で、よく晴れた日だったから、もう一度あの山に行ってみようと思ったわけ。
俺が落ちた穴がどうなってるか? 確認したかったし、
もしできるなら、穴にまた入って、秘密を探ってやろうと考えたのよ。
下からは行く道がわからなかったから、こないだと同じように裏山に登って・・・
ところが、どうやってもあの横道が見つからなかった。それで、あの日のように、
いったん頂上に出て、道を見つけようと思ったわけ。
そしたら・・・頂上にある倒木に、大人が2人座ってた。
その人らは田舎では葬式でしか着ない黒い背広の上下で、
顔にでっかいサングラスを掛けてたんだよ。あと、一人が手に、やはり黒い
大きなバッグを持ってたんだ。俺は大人の姿を見て、なんとなくバツが悪くて、
さりげなく下りて行こうとしたら、一人から声をかけられた。

「坊や、道を探してるのかい?」 「い・・・え、そういうわけじゃ」
「隣の山に行ったかい?」 「いえ」 「ふーん、機械触らなかった?」
「いえ」 「変だなあ? 坊やだと思うんだけどなあ」一人がそう言うと、
薄笑いを浮かべながら、「でもね、大丈夫。
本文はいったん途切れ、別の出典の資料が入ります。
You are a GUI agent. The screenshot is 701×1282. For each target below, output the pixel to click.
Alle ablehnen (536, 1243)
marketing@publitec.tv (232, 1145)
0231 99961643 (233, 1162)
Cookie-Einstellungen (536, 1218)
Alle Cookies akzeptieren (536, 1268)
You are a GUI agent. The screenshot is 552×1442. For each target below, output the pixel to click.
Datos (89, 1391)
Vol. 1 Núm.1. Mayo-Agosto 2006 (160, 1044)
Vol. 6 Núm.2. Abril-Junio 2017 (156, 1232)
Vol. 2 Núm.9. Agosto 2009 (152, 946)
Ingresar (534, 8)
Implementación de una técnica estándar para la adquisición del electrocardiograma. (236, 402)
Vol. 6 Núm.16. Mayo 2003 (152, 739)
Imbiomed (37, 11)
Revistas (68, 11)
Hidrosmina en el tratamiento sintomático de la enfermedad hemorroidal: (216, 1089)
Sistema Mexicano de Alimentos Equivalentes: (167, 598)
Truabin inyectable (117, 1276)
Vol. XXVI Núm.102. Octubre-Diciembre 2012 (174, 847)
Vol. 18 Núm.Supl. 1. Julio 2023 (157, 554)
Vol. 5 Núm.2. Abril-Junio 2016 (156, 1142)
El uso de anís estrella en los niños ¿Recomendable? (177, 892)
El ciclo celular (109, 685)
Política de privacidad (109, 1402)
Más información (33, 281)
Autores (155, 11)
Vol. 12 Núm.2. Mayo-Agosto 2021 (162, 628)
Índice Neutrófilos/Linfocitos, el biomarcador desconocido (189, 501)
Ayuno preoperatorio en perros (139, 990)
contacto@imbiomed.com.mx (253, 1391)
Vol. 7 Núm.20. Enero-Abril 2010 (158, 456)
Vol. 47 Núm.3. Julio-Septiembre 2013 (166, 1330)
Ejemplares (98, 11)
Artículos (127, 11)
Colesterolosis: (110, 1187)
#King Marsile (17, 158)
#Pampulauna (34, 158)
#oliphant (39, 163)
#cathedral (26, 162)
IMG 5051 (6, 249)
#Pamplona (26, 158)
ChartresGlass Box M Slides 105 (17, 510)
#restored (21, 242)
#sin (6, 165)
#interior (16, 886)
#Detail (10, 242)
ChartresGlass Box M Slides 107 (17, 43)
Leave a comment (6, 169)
機械はなんとか直したから。
それと、もしかして、猫探してるんじゃないの?」 「いえ、その」
男はバッグを開け、ぐったりして目をつぶった猫を持ち上げてみせたんだ。
家の猫にそっくりだったけど、垂れ下がった四肢の他に、腹のところに
もう一本足がついてたんだ。「坊や、もう2度とあの山に行かないでくれる。
世界が狂っちゃうから。坊やも、こうはなりたくないだろ。あと、このことは
人に言わないで。まあ、しゃべっても、誰も信じちゃくれないだろうけど」
それから、2人は狂ったように笑い始めたんだよ。